As ‘Memórias de um Sargento de Milícias’ não podem ser confundidas com as milícias de hoje
Uma obra-prima da literatura brasileira e seu autor correm novo perigo numa carreira já cheia de acidentes. O livro é o romance “Memórias de um Sargento de Milícias”, de Manuel Antonio de Almeida. Maneco, como o chamavam, foi o nosso primeiro jornalista profissional e o primeiro a fazer literatura. Tinha 20 anos quando o escreveu. E 30, ao morrer, em 1861, num naufrágio no estado do Rio.
Tudo foi adverso à existência, apreciação e sobrevivência de “Memórias de um Sargento de Milícias”. Nasceu no formato mais vira-lata da literatura, o folhetim, em 1852, sem assinatura. Em 1854-1855, saiu em livro, em dois volumes, mas assinado por “Um brasileiro”. No caso, com razão: foi o primeiro autêntico romance brasileiro, na temática e no estilo. Mas o livro encalhou e foi devorado pelos ratos no depósito. Um ano depois da morte de Maneco, os amigos o reuniram em um volume e o publicaram, agora assinado. Mas, pelas décadas seguintes, poucos souberam o que fazer dele.
Era um romance realista, antes da invenção do realismo. Mas seria um romance? Era pobre em floreios e rico em descrições da vida do Rio por volta de 1810 —por isto, interessou mais à etnografia do que à crítica literária. E o título era enganador. Não seriam “memórias” do personagem, porque era narrado na terceira pessoa.
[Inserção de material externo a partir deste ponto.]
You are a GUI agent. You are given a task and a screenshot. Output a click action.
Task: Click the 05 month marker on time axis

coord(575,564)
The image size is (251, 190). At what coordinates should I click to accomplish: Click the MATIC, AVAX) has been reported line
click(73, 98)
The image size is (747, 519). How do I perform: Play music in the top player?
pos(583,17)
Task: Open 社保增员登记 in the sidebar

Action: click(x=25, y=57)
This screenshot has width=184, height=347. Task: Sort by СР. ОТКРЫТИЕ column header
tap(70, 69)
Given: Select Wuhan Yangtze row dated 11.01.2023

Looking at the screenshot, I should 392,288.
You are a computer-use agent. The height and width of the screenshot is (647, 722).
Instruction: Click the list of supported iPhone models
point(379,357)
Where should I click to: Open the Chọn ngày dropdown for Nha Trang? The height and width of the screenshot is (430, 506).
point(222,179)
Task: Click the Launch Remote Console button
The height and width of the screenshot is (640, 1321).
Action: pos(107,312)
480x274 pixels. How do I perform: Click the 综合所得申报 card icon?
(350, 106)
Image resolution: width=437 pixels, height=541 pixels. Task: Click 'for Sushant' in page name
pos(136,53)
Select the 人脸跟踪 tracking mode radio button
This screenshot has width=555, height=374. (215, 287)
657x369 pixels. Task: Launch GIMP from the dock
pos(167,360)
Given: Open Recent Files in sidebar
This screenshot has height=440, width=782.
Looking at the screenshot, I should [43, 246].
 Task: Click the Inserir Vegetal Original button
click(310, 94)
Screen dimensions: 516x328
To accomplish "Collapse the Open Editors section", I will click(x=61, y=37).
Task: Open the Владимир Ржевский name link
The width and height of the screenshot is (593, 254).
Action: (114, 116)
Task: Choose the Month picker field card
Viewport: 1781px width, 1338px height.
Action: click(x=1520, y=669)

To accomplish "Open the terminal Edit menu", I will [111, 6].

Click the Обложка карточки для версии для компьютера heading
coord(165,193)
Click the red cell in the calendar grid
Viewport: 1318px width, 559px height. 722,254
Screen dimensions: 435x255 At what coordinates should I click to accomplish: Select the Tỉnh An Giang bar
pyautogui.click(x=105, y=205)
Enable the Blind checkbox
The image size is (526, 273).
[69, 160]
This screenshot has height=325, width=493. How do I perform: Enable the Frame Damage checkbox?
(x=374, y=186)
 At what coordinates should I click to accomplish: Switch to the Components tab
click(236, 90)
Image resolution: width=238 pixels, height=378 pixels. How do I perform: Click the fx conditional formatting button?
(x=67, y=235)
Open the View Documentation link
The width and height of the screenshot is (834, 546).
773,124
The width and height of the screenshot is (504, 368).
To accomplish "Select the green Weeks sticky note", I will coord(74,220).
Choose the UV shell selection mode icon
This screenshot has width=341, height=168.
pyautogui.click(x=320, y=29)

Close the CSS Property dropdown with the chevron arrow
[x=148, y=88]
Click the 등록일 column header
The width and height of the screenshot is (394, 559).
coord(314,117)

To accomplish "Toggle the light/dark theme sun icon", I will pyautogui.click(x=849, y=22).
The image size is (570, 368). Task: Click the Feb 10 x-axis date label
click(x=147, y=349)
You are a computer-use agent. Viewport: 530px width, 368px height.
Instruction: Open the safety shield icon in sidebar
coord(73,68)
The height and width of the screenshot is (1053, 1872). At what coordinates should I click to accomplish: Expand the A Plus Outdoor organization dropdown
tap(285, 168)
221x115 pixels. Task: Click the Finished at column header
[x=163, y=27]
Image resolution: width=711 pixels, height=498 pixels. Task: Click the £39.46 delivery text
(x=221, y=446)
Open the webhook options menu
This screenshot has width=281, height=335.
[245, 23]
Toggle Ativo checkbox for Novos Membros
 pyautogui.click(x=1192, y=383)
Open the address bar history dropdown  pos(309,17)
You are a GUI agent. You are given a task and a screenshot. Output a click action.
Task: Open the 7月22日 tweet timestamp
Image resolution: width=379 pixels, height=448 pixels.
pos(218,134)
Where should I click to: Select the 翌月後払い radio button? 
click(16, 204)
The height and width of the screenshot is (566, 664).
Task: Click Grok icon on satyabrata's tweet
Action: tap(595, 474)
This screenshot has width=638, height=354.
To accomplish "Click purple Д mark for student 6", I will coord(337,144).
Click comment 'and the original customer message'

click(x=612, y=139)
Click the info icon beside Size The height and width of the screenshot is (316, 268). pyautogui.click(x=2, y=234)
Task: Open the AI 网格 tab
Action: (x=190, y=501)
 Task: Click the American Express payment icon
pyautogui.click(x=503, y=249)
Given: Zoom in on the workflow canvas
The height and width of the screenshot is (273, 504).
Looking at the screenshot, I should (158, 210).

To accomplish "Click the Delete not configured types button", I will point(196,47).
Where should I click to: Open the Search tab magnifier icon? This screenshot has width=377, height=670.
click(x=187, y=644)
E também não eram de um “sargento de milícias”, porque a história acaba exatamente quando o herói, o jovem Leonardo, troca a vadiagem por um posto na Guarda Real de Polícia, o que o torna “respeitável”.
E é isto o que quero dizer: as milícias, criadas pelo príncipe regente D. João e descritas por Manuel Antonio de Almeida, não eram as atuais e odiosas milícias, instituição que escraviza, explora e mata moradores de comunidades e escarnece da lei.
Que um livro maravilhoso não se perca por uma associação injusta com esses bandidos à sombra do poder.